Laju perkembangan seni rupa Indonesia mendapat pengaruh yang cukup
besar dari dinamikan sosial, politik, dan ekonomi negara. Perkembangan
ini tidak hanya berkutat pada perubahan kecenderungan karya, namun juga
disertai dengan perkembangan institusi seni rupa pun yang semakin
kompleks. Pada masa perintisan seni rupa Indonesia, jauh ketika
kolonialisme Belanda masih merjalaela di Indonesia, muncul seorang Raden
Saleh sebagai seorang pelukis dari keluaraga ningrat di Indonesia yang
kemampuan melukisnya diperoleh dari A. A. J. Payen. Proses pewarisan
budaya Barat ini dilanjutkan dalam proyek politik etis Belanda pada abad
ke-20. Wujud dukungan Belanda dalam perintisan medan seni rupa
Indonesia terlihat pada didirikannya Batavische Kuntskring, yang
kemudian memicu lahirnya PERSAGI dengan corak nasionalisme-nya sebagai
bentuk oposisi akan laju dominasi budaya Barat di Indonesia. Selalin
itu, salah satu tujuan didirikan PERSAGI adalah untuk kempentingan
penjualan karya para anggotanya. Batavische Kunstkring dan
PERSAGI kemudia dibubarkan pada masa pendudukan Jepang, digantikan oleh
POETRA (Pusat Tenaga Rakyat) yang kemudian berubah menjadi Keimin Bunka Sidhoso (Pusat
Pencerah Kebudayaan) yang juga memfasilitasi seniman Indonesia dengan
beberapa penghargaan dari pemerintah Jepang dan peluang-peluang pameran
dengan kecenderungan karya yang mendukung propaganda Jepang.

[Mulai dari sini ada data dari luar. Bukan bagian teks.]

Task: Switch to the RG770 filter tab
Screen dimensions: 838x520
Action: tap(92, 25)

Setelah
Indonesia merdeka, muncul beberapa kelompok seniman seperti SIM (Seniman
Indonesia Muda) dan Perkumpulan Pelukis Rakyat yang tokoh-tokohnya
mencetuskan untuk mendirikan ASRI (Akademi Seni Rupa Indonesia) di
Yogyakarta pada tahun 1948, sebagai bentuk elaborasi kegiatan kursus
menggambar yang mereka lakukan. Sedangakan pada tahun 1950, di Bandung
berdiri Balai Perguruan Tinggi Guru Gambar. ASRI kemudian berubah
menjadi ISI (Institut Seni Indonesia), sedangkan Balai Perguruan Tinggi
Guru Gambar kemudian berganti nama menjadi Fakultas Seni Rupa dan Desain
ITB.
Situasi sosial dan politik Indonesia yang masih belum stabil karena
umur negara yang masih muda menyebabkan perkembangan seni rupa tidak
terlalu stabil, salah satunya disebabkan oleh ideologi komunis LEKRA
yang hanya mengakomodir estetika Marxis-Leninis . Periode awal
kemerdekaan / zaman revolusi (1945-1965) juga dikenal sebagai ‘Periode
Sanggar’, terbukti dengan banyaknya sanggar yang muncul di Yogyakarta.

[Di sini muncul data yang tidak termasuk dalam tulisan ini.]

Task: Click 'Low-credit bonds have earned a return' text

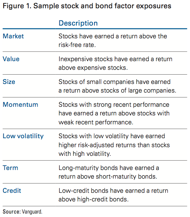Action: [113, 191]
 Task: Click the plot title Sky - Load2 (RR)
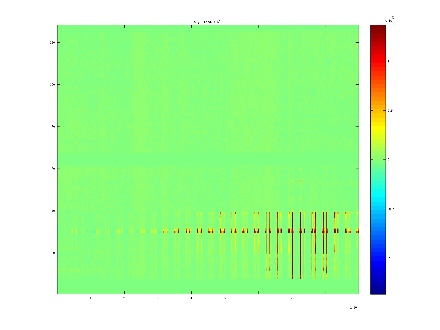click(207, 22)
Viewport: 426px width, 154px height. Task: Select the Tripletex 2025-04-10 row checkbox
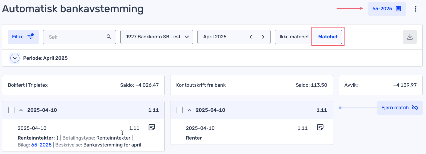tap(11, 110)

Selain, itu pada periode ini muncul SIM (Seniman Indonesia Muda) pda
tahun 1946 di Madiun yang gerakan-gerakannya cenderung memperlihatkan
propaganada anti-Belanda. Sedangkan di Bandung, kecenderungan seni lebih
berpusat pada estetika modern yang logis dan rasional, karenanya
Bandung sempat dijuluki Laboratorium Barat di Indonesia. Pada periode
ini pemerintah hanya sanggup mendirikan satu tempat pameran, yakni Balai
Budaja, Jakarta Pusat.
Situasi sosial politik yang lebih stabil karena minimnya konfllik
baik dari luar maupun dalam negeri pada masa pemerintahan Orde baru
menyebabkan perkembangan seni rupa Indonesia menjadi lebih stabil,
diiringi dengan perkembangan ekonomi Indonesia yang cenderung pesat
karena industrialisasi dan pembangunan ekonomi. Hal ini kemudian
memnculkan hierarki kelas menengah di masyarakat yang menyuburkan market seni
rupa Indonesia. Kondisi Balai Budaja yang tidak lagi diperhatikan
pemerintah kemudian kemudian mencetuskan ide untuk mendirikan DKJ (Dewan
Kesenian Jakarta) pada tahun 1968, yang disertai dengan pembangunan TIM
(Tama Ismail Marzuki) di bulan November pada tahun yang sama. Selalin
TIM, pemerintah juga mendirikan BSR (Balai Seni Rupa) yang kemudian pada
masa ini lebih dikenal sebagai Galeri Nasional. Pada sekitar tahun
1980-an, pemerintah dengan tidak mampu mengakomodir kebutuhan
infrastruktur seni seperti kolektor, art dealers,dan lainya,
terutama bagi seniman muda. Kemudian muncul banyak galeri swasta seperti
Mon Décor, Edwin Gallery, dan Andy Gallery di Indonesia sebagai bentuk
partisipasi masyarkat secara langsung teradap perkembangan seni. Menurut
Sanento Yuliman, pesatnya perkembangan seni rupa di Indonesia pada saat
itu antara lain ditandai dengan bermunculannya sejumlah galeri sebagai
pranata distribusi lukisan yang telah membuat pasar lukisan menjadi
terbuka dan pada akhirnya mendorong para pelukis untuk produktif
berkarya (Warta Ekonomi, terbit 12 Februari 1990). Hal ini semakin
berkembang pada dekade 1990-an, ketika mengkoleksi karya seni menjadi trend
di kalangan eksekutif, yang juga didukung oleh perkembangan ekonomi
Indonesia yang semakin pesat karena dibukanya pasar bebas dan gerbang
investasi asing di Indonesia. Proses ini kemudian mencetuskan boom seni
rupa yang semakin menyemarakkan pasar di Indonesia. Kembali menurut
Sanento Yuliman, fenomena boom seni lukis yang ramai dijadikan investasi
merupakan salah satu fenomena bergesernya karya seni dari sesuatu yang
sarat nilai estetis-filosofis menjadi barang komoditi. Boom seni
lukis menyebabkan melonjaknya harga lukisan di pasar, kekacauan harga
terjadi ketika harga lukisan tidak menghiraukan seniman senior-junor.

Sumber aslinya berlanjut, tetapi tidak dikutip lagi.